### Input records ###

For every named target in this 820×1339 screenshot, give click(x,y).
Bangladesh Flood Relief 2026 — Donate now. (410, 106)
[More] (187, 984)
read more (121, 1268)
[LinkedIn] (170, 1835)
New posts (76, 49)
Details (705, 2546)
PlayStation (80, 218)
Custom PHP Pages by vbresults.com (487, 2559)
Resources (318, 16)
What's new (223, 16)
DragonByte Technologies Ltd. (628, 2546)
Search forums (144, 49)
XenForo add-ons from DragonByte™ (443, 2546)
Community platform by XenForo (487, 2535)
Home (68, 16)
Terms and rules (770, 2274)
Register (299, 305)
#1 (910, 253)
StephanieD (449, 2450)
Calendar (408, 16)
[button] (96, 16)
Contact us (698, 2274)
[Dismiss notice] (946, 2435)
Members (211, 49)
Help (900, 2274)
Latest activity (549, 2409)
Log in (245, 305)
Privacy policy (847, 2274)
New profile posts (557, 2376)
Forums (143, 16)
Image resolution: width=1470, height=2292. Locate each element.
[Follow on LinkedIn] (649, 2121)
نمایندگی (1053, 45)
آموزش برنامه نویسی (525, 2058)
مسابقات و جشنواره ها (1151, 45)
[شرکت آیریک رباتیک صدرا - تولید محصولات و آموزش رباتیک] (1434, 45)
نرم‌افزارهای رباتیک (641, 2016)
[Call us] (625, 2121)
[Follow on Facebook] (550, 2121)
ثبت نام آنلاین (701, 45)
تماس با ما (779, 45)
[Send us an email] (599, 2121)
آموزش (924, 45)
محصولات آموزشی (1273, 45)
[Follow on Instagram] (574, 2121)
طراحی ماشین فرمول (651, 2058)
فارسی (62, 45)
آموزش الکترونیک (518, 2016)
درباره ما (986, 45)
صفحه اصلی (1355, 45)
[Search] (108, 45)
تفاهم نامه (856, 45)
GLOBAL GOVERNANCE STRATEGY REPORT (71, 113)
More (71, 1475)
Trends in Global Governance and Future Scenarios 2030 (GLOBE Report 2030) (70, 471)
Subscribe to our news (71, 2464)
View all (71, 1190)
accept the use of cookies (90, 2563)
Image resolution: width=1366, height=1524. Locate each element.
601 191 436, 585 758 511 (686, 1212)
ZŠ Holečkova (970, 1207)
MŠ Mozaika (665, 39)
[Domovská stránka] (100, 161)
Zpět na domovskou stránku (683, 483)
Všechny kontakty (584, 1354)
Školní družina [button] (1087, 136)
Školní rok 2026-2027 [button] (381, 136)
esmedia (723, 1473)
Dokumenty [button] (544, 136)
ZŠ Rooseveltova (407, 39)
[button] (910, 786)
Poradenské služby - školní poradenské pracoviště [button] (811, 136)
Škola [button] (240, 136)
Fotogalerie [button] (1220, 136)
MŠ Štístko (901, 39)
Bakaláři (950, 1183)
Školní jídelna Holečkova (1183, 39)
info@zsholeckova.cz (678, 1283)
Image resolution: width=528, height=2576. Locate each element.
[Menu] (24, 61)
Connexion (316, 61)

###

■ Exercise aim ■
For the lines above, output exactly those from the line containing "New posts (76, 49)" through the line containing "[Call us] (625, 2121)", and skip the others.

■ Written answer ■
New posts (76, 49)
Details (705, 2546)
PlayStation (80, 218)
Custom PHP Pages by vbresults.com (487, 2559)
Resources (318, 16)
What's new (223, 16)
DragonByte Technologies Ltd. (628, 2546)
Search forums (144, 49)
XenForo add-ons from DragonByte™ (443, 2546)
Community platform by XenForo (487, 2535)
Home (68, 16)
Terms and rules (770, 2274)
Register (299, 305)
#1 (910, 253)
StephanieD (449, 2450)
Calendar (408, 16)
[button] (96, 16)
Contact us (698, 2274)
[Dismiss notice] (946, 2435)
Members (211, 49)
Help (900, 2274)
Latest activity (549, 2409)
Log in (245, 305)
Privacy policy (847, 2274)
New profile posts (557, 2376)
Forums (143, 16)
Image resolution: width=1470, height=2292. Locate each element.
[Follow on LinkedIn] (649, 2121)
نمایندگی (1053, 45)
آموزش برنامه نویسی (525, 2058)
مسابقات و جشنواره ها (1151, 45)
[شرکت آیریک رباتیک صدرا - تولید محصولات و آموزش رباتیک] (1434, 45)
نرم‌افزارهای رباتیک (641, 2016)
[Call us] (625, 2121)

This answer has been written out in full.